What Are Capital Gains and Losses?

Capital gains are profits realized when an investor sells an asset for more than the purchase price. The asset could be a stock, bond, cryptocurrency, real estate, or any other investment. Say you bought one share of ACME for $100, held it for 6 months, and then sold it for $120. This would trigger a short-term capital gain of $20 to report to the IRS. However, if you waited for 12 months or more, you would incur a long-term capital gain instead.

Short Term vs. Long Term Capital Gains

Capital gains are viewed by the IRS in two different perspectives: short-term and long-term capital gains. Which type of capital gain you report on your tax return can significantly impact your tax bill.

The tax rate associated with capital gains is determined by how long the asset was held. If the asset is held for one year or less, the tax is the same as the individual's ordinary income tax rate, while assets held longer than a year are taxed at a lower rate.

There are a few reasons why capital gains are taxed at a lower rate. One reason is that the government wants to encourage investors to hold assets for a longer duration instead of trading them (or flipping them) as lots of short-term trading leads to a less stable market. The lower tax rate from long-term capital gains is likely not going anywhere since it is a key part of government tax policy. Investors should be aware of the tax implications when making investment decisions.

There are a few factors to consider when deciding whether to hold an investment for a shorter or longer duration. The first consideration is how much you expect to gain from the investment. Generally, short-term capital gains are taxed higher than long-term capital gains. In 2018, the tax rate for short-term capital gains was the same as your ordinary income tax rate, while the tax rate for long-term capital gains is 0%, 15%, or 20%, depending on your income level. Another factor to consider is how much risk you're willing to take on. Investments that have the potential for greater short-term gains also tend to come with greater risk, while investments with greater long-term potential often come with less risk.

Ultimately, whether you should hold an investment for a short or long time depends on your individual situation and preferences. If you're comfortable taking on more risk to potentially earn higher profits, you may want to consider investing in assets that have shorter holding periods.
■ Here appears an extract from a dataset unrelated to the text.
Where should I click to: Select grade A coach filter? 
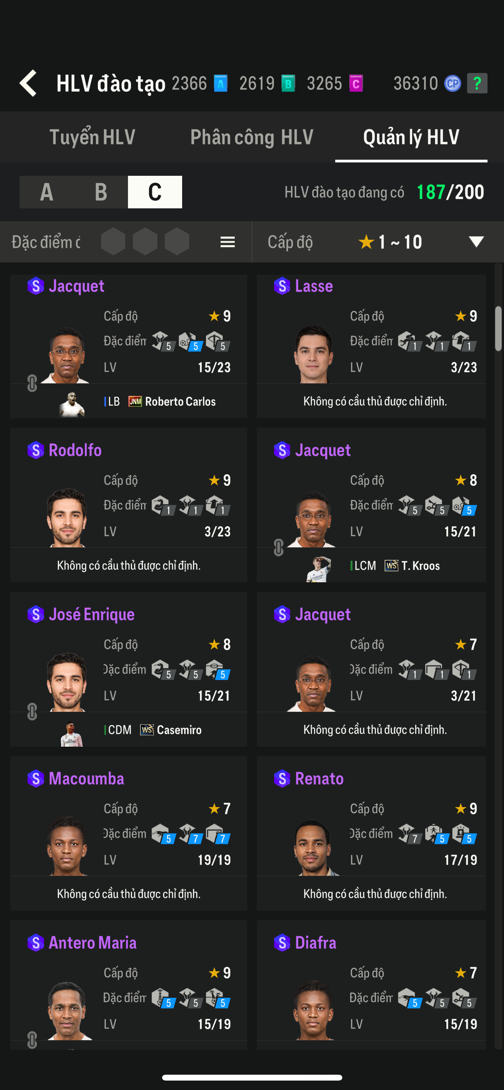[47, 192]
However, if you're looking for less volatility and lower potential taxes, you may want to invest in assets with longer holding periods.

What Is Net Capital Gain?

The IRS defines net capital gains as the total amount of long-term capital gains minus any short-term losses for the given year. This means if you sell an investment for more than you paid for it, you have a capital gain. However, you have a capital loss if you sell an asset for less than you paid for it. A net capital gain may result in a lower tax rate.

Tax Loss Harvesting

Tax-loss harvesting is a strategy to reduce taxable income involving selling securities at a loss to offset any capital gains realized during the same year. This technique can minimize taxes in any given year and be especially helpful when income is high, and tax rates are correspondingly high. Tax-loss harvesting can also be used to establish a loss for tax purposes that can be used in future years.


Capital gains or losses are considered a taxable event when you sell anything the IRS deems a capital asset. A capital gain occurs when the asset sells for more than your initial investment, and a capital loss occurs when the assets it sold for less than the initial investment. Whether you should hold onto an investment for a short or long duration for tax purposes depends on your personal situation, investment goals, and potential return. Tax-loss harvesting is a strategy that can potentially lower your taxes from investing.

It is recommended to consult with a financial advisor and tax professional to help you lower your taxes and maximize your returns from investments.